以下のデータの全行を、空行を除いて、「番号」列に行番号、「データ行」列にその行を入れたMarkdownの表に書き直す。

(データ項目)
>>>
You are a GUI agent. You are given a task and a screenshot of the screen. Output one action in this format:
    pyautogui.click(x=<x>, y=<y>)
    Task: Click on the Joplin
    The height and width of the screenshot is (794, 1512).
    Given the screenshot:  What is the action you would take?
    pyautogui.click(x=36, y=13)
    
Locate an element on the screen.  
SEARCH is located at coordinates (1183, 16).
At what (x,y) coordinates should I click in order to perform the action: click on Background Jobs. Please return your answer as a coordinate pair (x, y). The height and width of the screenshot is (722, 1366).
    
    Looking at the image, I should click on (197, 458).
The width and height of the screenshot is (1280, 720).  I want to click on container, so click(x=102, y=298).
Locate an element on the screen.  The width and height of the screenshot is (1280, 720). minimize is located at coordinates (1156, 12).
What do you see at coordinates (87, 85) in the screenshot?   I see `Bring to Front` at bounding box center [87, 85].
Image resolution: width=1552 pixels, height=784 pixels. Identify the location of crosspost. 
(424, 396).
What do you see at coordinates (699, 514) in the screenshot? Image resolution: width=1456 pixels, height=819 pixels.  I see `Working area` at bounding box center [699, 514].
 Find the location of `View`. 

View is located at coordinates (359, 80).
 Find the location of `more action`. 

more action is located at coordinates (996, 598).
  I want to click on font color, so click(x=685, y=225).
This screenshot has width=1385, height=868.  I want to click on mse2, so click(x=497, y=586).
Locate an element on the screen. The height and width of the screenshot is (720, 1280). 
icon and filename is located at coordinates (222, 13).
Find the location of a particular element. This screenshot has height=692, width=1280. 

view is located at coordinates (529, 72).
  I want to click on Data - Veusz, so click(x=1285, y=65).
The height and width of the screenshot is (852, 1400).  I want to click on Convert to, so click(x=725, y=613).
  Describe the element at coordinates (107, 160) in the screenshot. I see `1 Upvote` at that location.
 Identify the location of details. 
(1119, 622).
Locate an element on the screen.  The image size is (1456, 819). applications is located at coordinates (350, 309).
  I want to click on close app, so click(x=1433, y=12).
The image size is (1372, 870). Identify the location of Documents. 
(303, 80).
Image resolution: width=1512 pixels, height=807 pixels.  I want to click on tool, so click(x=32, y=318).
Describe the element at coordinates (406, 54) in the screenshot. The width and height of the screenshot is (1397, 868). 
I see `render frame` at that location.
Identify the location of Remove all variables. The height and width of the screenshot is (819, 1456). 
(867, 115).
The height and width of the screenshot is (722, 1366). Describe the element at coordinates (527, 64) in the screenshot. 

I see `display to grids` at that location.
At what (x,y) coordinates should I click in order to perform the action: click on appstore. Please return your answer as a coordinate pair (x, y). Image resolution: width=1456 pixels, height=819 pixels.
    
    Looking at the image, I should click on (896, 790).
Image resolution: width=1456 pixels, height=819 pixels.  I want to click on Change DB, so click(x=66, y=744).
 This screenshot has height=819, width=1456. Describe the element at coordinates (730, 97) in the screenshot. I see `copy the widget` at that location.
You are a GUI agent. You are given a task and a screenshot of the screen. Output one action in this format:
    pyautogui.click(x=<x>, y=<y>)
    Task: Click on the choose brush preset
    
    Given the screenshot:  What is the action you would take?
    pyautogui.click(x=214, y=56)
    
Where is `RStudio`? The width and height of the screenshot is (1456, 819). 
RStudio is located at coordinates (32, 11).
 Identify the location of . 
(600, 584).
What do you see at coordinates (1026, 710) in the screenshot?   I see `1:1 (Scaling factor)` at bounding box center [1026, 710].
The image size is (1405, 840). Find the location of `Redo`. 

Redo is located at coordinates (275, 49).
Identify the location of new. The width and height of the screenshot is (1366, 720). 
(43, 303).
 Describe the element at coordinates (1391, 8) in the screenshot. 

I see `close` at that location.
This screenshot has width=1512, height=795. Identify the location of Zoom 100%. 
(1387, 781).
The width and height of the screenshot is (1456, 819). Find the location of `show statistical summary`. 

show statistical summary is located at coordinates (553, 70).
<<<
| 解答 |
| 番号 | データ行 |
|---|---|
| 1 | You are a GUI agent. You are given a task and a screenshot of the screen. Output one action in this format: |
| 2 |     pyautogui.click(x=<x>, y=<y>) |
| 3 |     Task: Click on the Joplin |
| 4 |     The height and width of the screenshot is (794, 1512). |
| 5 |     Given the screenshot:  What is the action you would take? |
| 6 |     pyautogui.click(x=36, y=13) |
| 7 | Locate an element on the screen.   |
| 8 | SEARCH is located at coordinates (1183, 16). |
| 9 | At what (x,y) coordinates should I click in order to perform the action: click on Background Jobs. Please return your answer as a coordinate pair (x, y). The height and width of the screenshot is (722, 1366). |
| 10 |     Looking at the image, I should click on (197, 458). |
| 11 | The width and height of the screenshot is (1280, 720).  I want to click on container, so click(x=102, y=298). |
| 12 | Locate an element on the screen.  The width and height of the screenshot is (1280, 720). minimize is located at coordinates (1156, 12). |
| 13 | What do you see at coordinates (87, 85) in the screenshot?   I see `Bring to Front` at bounding box center [87, 85]. |
| 14 | Image resolution: width=1552 pixels, height=784 pixels. Identify the location of crosspost.  |
| 15 | (424, 396). |
| 16 | What do you see at coordinates (699, 514) in the screenshot? Image resolution: width=1456 pixels, height=819 pixels.  I see `Working area` at bounding box center [699, 514]. |
| 17 |  Find the location of `View`.  |
| 18 | View is located at coordinates (359, 80). |
| 19 |  Find the location of `more action`.  |
| 20 | more action is located at coordinates (996, 598). |
| 21 |   I want to click on font color, so click(x=685, y=225). |
| 22 | This screenshot has width=1385, height=868.  I want to click on mse2, so click(x=497, y=586). |
| 23 | Locate an element on the screen. The height and width of the screenshot is (720, 1280).  |
| 24 | icon and filename is located at coordinates (222, 13). |
| 25 | Find the location of a particular element. This screenshot has height=692, width=1280.  |
| 26 | view is located at coordinates (529, 72). |
| 27 |   I want to click on Data - Veusz, so click(x=1285, y=65). |
| 28 | The height and width of the screenshot is (852, 1400).  I want to click on Convert to, so click(x=725, y=613). |
| 29 |   Describe the element at coordinates (107, 160) in the screenshot. I see `1 Upvote` at that location. |
| 30 |  Identify the location of details.  |
| 31 | (1119, 622). |
| 32 | Locate an element on the screen.  The image size is (1456, 819). applications is located at coordinates (350, 309). |
| 33 |   I want to click on close app, so click(x=1433, y=12). |
| 34 | The image size is (1372, 870). Identify the location of Documents.  |
| 35 | (303, 80). |
| 36 | Image resolution: width=1512 pixels, height=807 pixels.  I want to click on tool, so click(x=32, y=318). |
| 37 | Describe the element at coordinates (406, 54) in the screenshot. The width and height of the screenshot is (1397, 868).  |
| 38 | I see `render frame` at that location. |
| 39 | Identify the location of Remove all variables. The height and width of the screenshot is (819, 1456).  |
| 40 | (867, 115). |
| 41 | The height and width of the screenshot is (722, 1366). Describe the element at coordinates (527, 64) in the screenshot.  |
| 42 | I see `display to grids` at that location. |
| 43 | At what (x,y) coordinates should I click in order to perform the action: click on appstore. Please return your answer as a coordinate pair (x, y). Image resolution: width=1456 pixels, height=819 pixels. |
| 44 |     Looking at the image, I should click on (896, 790). |
| 45 | Image resolution: width=1456 pixels, height=819 pixels.  I want to click on Change DB, so click(x=66, y=744). |
| 46 |  This screenshot has height=819, width=1456. Describe the element at coordinates (730, 97) in the screenshot. I see `copy the widget` at that location. |
| 47 | You are a GUI agent. You are given a task and a screenshot of the screen. Output one action in this format: |
| 48 |     pyautogui.click(x=<x>, y=<y>) |
| 49 |     Task: Click on the choose brush preset |
| 50 |     Given the screenshot:  What is the action you would take? |
| 51 |     pyautogui.click(x=214, y=56) |
| 52 | Where is `RStudio`? The width and height of the screenshot is (1456, 819).  |
| 53 | RStudio is located at coordinates (32, 11). |
| 54 |  Identify the location of .  |
| 55 | (600, 584). |
| 56 | What do you see at coordinates (1026, 710) in the screenshot?   I see `1:1 (Scaling factor)` at bounding box center [1026, 710]. |
| 57 | The image size is (1405, 840). Find the location of `Redo`.  |
| 58 | Redo is located at coordinates (275, 49). |
| 59 | Identify the location of new. The width and height of the screenshot is (1366, 720).  |
| 60 | (43, 303). |
| 61 |  Describe the element at coordinates (1391, 8) in the screenshot.  |
| 62 | I see `close` at that location. |
| 63 | This screenshot has width=1512, height=795. Identify the location of Zoom 100%.  |
| 64 | (1387, 781). |
| 65 | The width and height of the screenshot is (1456, 819). Find the location of `show statistical summary`.  |
| 66 | show statistical summary is located at coordinates (553, 70). |